(The following post was originally sent as an email to DHEC Public Health staff on 1/26/14.)
Currently, our state laboratory screens for 28 metabolic conditions that are recommended by the March of Dimes and the American College of Medical Genetics, as well as 24 secondary metabolic conditions that can cause severe problems if not found very early in life.
Thursday, we announced that we’ll soon join just 19 other states in screening newborns for Severe Combined Immunodeficiency (SCID), a rare and potentially fatal disorder characterized by an inability to fight infections.
SCID, known more commonly as “Bubble Boy Disease,” is a treatable illness in which an infant fails to develop a normal immune system. Newborn screening provides a rapid indication of a possible immune problem soon after birth while the infant is still protected by the mother’s antibodies. If caught early, SCID can be cured with a bone marrow transplant and the baby can grow up to lead a normal life.

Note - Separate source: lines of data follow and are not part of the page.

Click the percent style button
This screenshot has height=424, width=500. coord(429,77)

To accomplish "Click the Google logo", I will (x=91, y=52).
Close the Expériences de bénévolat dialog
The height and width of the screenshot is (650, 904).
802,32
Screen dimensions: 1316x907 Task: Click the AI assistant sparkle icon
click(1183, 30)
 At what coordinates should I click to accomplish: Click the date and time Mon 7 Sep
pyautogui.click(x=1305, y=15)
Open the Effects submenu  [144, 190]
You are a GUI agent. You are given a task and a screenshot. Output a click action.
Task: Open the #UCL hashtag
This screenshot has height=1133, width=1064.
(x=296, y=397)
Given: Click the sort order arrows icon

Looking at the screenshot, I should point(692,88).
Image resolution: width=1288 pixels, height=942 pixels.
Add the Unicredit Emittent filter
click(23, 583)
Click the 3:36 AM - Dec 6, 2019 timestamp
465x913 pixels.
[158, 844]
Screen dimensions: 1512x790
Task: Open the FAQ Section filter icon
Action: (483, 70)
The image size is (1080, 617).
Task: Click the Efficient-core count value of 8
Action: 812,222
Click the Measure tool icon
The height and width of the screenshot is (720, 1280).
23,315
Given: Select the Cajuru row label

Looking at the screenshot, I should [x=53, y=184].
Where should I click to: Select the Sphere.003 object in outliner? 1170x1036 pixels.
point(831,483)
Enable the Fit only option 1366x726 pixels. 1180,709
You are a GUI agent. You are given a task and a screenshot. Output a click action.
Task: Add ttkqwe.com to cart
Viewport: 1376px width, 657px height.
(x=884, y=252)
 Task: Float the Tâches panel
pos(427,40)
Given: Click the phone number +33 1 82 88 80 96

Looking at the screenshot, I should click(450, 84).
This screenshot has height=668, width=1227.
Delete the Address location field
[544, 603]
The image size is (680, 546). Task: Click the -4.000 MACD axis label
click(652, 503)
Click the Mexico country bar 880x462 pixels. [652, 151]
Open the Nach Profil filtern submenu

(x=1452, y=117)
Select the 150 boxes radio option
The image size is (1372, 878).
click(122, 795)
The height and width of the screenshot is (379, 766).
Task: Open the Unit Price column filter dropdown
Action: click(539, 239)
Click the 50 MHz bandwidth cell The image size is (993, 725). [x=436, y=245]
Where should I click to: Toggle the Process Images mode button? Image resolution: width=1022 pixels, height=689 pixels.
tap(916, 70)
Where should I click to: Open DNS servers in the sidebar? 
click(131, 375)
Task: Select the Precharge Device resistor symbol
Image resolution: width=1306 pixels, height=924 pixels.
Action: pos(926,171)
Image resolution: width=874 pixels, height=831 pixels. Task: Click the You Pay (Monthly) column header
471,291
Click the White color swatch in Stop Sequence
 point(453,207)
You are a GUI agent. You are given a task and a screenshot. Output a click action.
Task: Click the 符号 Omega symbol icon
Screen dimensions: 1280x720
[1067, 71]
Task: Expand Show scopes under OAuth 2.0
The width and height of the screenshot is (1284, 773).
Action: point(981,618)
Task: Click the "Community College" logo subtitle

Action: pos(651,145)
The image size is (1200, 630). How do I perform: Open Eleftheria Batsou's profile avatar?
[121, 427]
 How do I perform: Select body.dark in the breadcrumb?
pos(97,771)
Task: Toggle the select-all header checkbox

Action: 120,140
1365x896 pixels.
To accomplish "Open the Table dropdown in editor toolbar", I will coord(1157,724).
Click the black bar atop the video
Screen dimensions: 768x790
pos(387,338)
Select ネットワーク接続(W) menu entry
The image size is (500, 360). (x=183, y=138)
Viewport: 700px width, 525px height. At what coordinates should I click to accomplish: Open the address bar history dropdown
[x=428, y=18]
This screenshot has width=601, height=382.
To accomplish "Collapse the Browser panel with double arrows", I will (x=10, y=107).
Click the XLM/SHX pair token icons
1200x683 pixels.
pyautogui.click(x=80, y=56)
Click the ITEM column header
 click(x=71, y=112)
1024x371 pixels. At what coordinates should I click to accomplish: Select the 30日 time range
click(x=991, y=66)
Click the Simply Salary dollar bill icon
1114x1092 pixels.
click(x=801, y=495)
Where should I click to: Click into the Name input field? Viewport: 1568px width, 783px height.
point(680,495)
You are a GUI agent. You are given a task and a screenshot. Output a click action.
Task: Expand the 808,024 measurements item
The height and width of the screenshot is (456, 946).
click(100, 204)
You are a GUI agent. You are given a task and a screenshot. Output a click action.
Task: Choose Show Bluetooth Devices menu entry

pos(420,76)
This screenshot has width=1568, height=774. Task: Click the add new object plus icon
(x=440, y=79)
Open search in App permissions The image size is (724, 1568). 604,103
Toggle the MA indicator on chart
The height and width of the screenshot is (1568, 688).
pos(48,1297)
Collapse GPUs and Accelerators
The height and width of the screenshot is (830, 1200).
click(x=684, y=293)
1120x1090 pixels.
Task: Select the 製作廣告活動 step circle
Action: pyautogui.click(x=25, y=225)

In addition to testing for SCID, we also are working with hospitals across the state to ensure that all newborn screening samples are sent to our lab within 24 hours of collection. NBS collection times have been a topic of national discussion recently. As part of our ongoing commitment to evaluating our services and look for ways to do things better, we found that although NBS specimens are likely collected in a timely manner, many are not being delivered to the state laboratory within 24 hours of collection.
To improve the timeliness of the collection and delivery process, we’re partnering with the SC Hospital Association to communicate with hospitals about how we can work together to improve this process. We are also hiring two new lab positions to allow us to further expand our testing capacity.
We’ll continue to look for more ways to improve our processes and programs to ensure that all newborns in South Carolina enjoy the healthiest birth outcomes possible.